The First Apps To Install On Your New Android Device

Christmas season has come and gone, but those of us who got new Android devices as gifts now get to play with their toys!

For Christmas, I got hold of a Samsung Chromebook Pro. This device has the ability to run Android apps similar to a tablet and is becoming my productivity device of choice for both personal and work uses. Since I already use many Android apps on my smartphone (also a Samsung, in fact), I have a stable of apps I already use which also will run on the Chromebook. Here’s my list of apps which I recommend you install on your new Android device.

  • Security
    • LastPass (Free/$12 per year)
      This should be the first app you install on any device. I use LastPass to create and store all of my passwords. LastPass is very secure as it encrypts my credentials both in the local app and on their server. Even if one were to get hacked, the second level of encryption would still be in place, keeping my passwords safe and secure. I also use LastPass to randomly generate passwords for new accounts I create and for existing accounts which need a stronger password than what I’m currently using. Security is the most important consideration for any device you use and LastPass will help you plug any security holes you have from a password standpoint.
      App download
  • ¬†Productivity
    • Email
      • Personal – Gmail (Free)
        The Gmail app comes standard on all Android smartphones and tablets and, since you need to have or set up a Google account for use with an Android device, you most likely already have your Gmail set up!
        App download
      • Work – Microsoft Outlook (Free)
        While the Gmail app does have the ability to sync with work email Exchange accounts, there are a few functions I like which Gmail will only do for Gmail accounts, such as the ability to archive email to a folder with a single swipe.

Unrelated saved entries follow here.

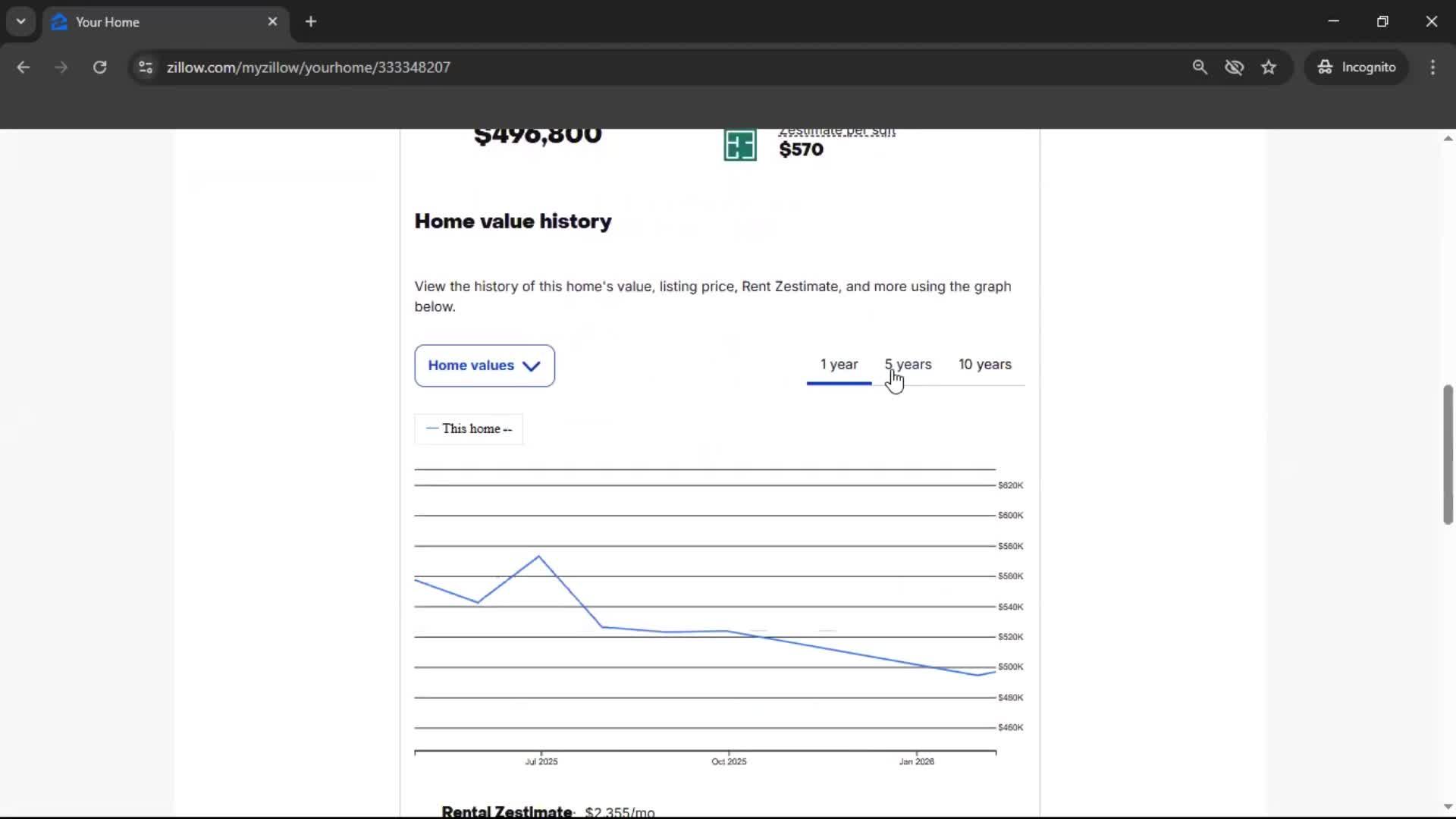Click the green floor plan icon
1456x819 pixels.
click(x=739, y=145)
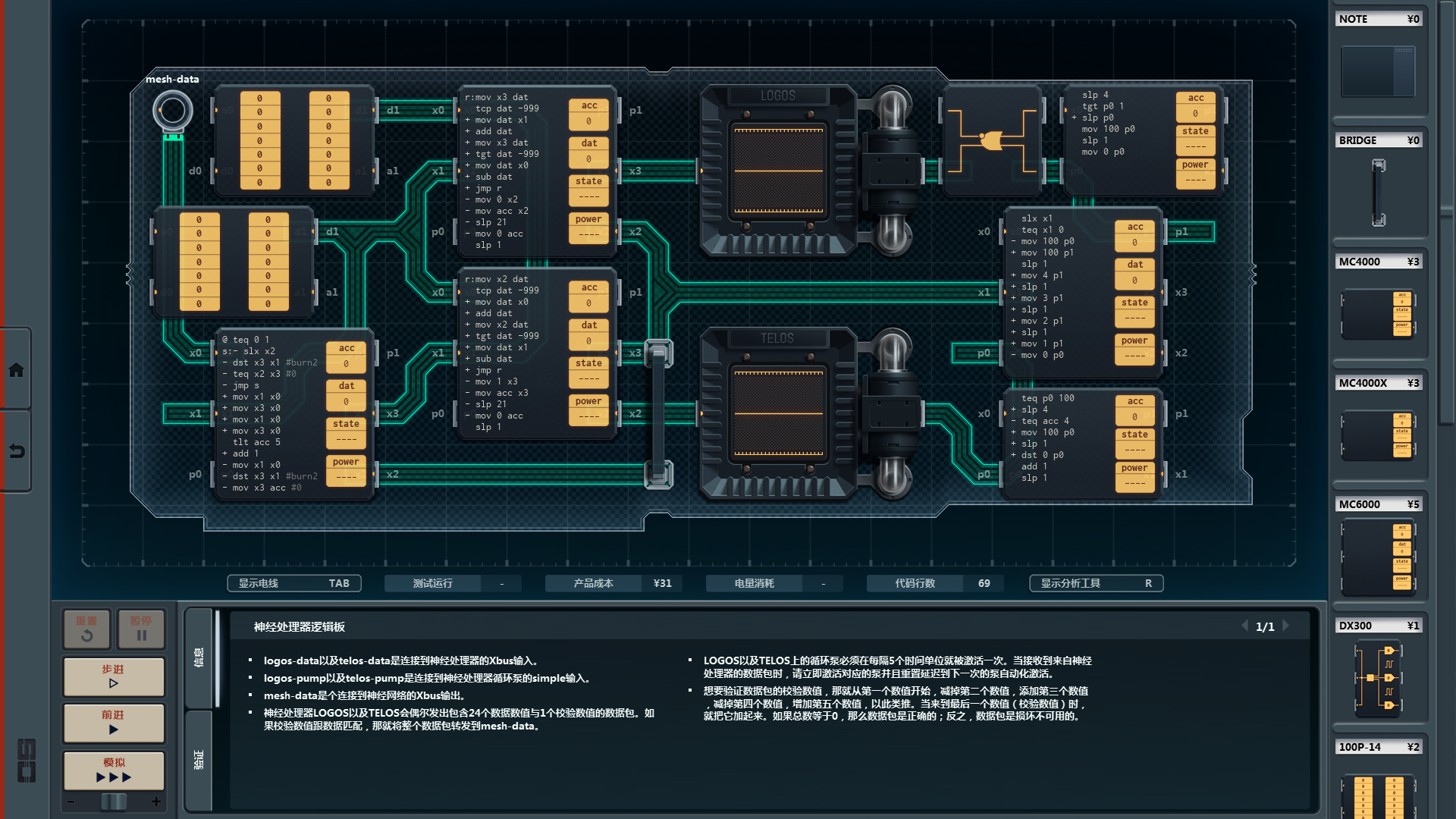
Task: Click plus to increase simulation speed
Action: click(x=156, y=802)
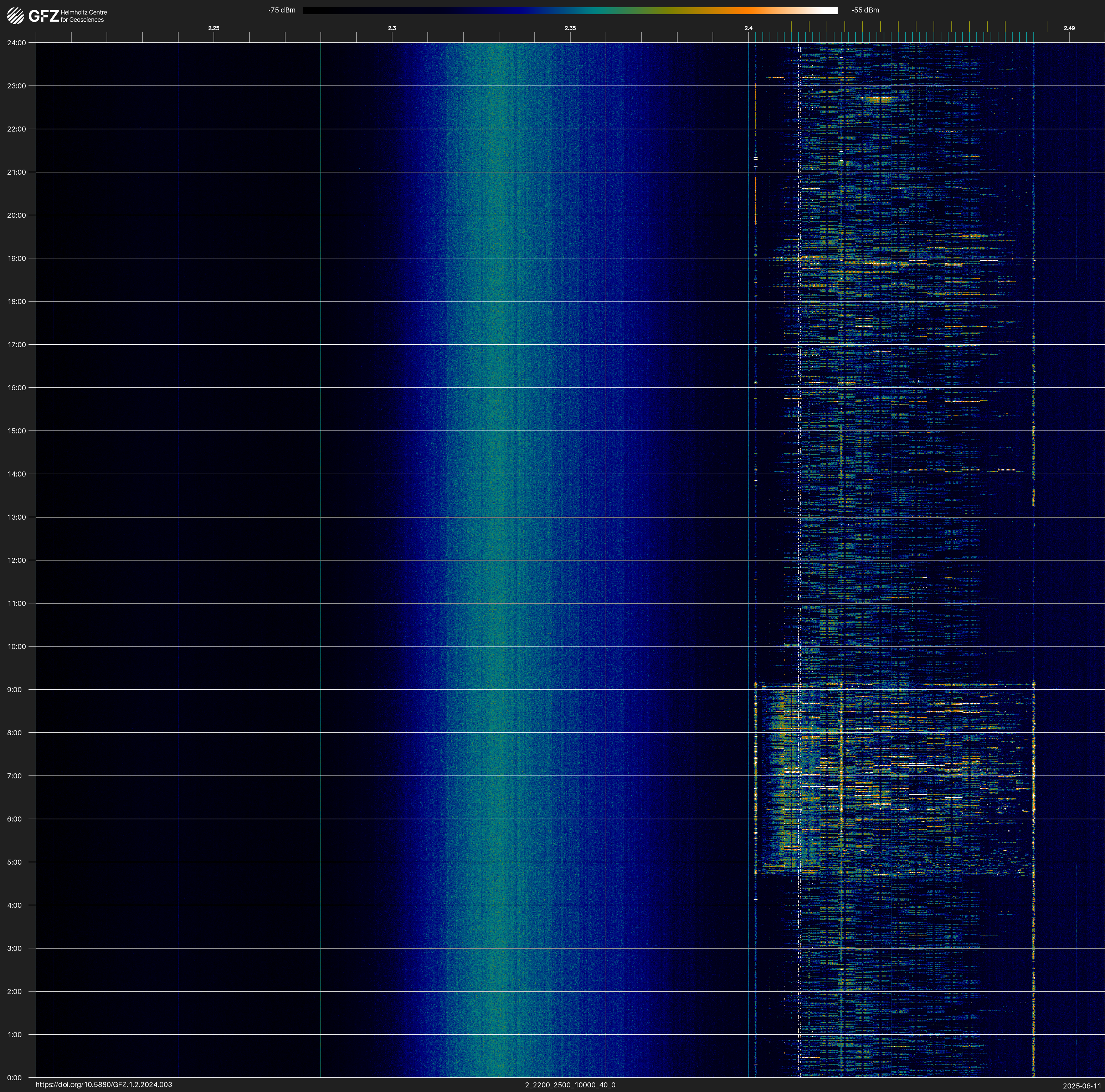Click the 2_2200_2500_10000_40_0 file name label
Viewport: 1105px width, 1092px height.
pyautogui.click(x=570, y=1085)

The Outlook app does that and more, is free, and, as it is from Microsoft, works seamlessly with Exchange mailboxes.
        App download
    • Calendar
      • Personal – Google Calendar (Free)
        Again, the Google Calendar app comes standard on all Android smartphones and tablets, so it’s easy to just jump in and put the app to good use. There are some great features with Google Calendar, as well, including the option to create time or location based reminders and the ability to set goals (read a book, spend more time with family) and block time on a regular basis to achieve them.
        App download
      • Work – Microsoft Outlook (Free)
        Just like with the desktop version of Outlook, the Android app version does much more than simply email, integrating calendar functionality as well. I actually chose the Outlook app for two reasons. The first is that I like to keep my work and personal mailboxes separate. The second is that both Gmail and Google Calendar require a security setting change which I simply can’t access on a Chromebook, hence I can’t use those apps for work. Since Outlook handles both email and calendar for me, it’s a quick and easy fix.
        App download
    • Tasks/To-Dos
      • Personal – Todoist (Free/$28.99 per year)
        While Google has baked reminders and basic task management into its ecosystem, I prefer a more dedicated task management solution. Todoist is an excellent app in that I can create tasks using natural sentences. For example, if I wanted to create a recurring task to wash my clothes every Sunday, I would literally write “wash the clothes every Sunday” when creating the task. Todoist would then create the task for Sunday and, when I complete the task, create a new task on the next Sunday. I don’t know of another task manager that does this and that alone makes Todoist my task management app choice.
        App download
      • Work – Wunderlist (Free/$4.99 per month)
        Why would I use a separate task list for work? As I mentioned earlier, I prefer to keep my work and personal stuff separate. Why Wunderlist, then? The Outlook app lets you link your Wunderlist account with it. Outlook will then display any tasks with due dates on your Outlook calendar. Since I rely much less on recurring tasks at work, Wunderlist and its Outlook integration come in very handy for me.
        App download
    • Notes
      • Personal – Google Keep (Free)
        As you’ve probably guessed by now, I’m a huge Google power user, so it only makes sense that Google Keep is my personal note taking app of choice. One particular function I enjoy with Google Keep is the ability to take a picture, add it to a Keep note, and then extract any text from the picture into the note. Also, as with just about everything Google, I can archive any note for future reference, keeping my main view clear of clutter
        App download
      • Work – Evernote (Free/$34.99 per year)
        As with Wunderlist, Evernote can integrate into Outlook and display any notes with reminder dates assigned to them. Evernote is also much more robust for note taking than Google Keep, featuring text editing and formatting tools similar to Microsoft Word. Evernote is perfect for taking meeting notes, project planning, and many other work related events where notes come in handy.
        App download

There are plenty of other Android apps which you’ll find useful. Post in the comments if you have any favorites!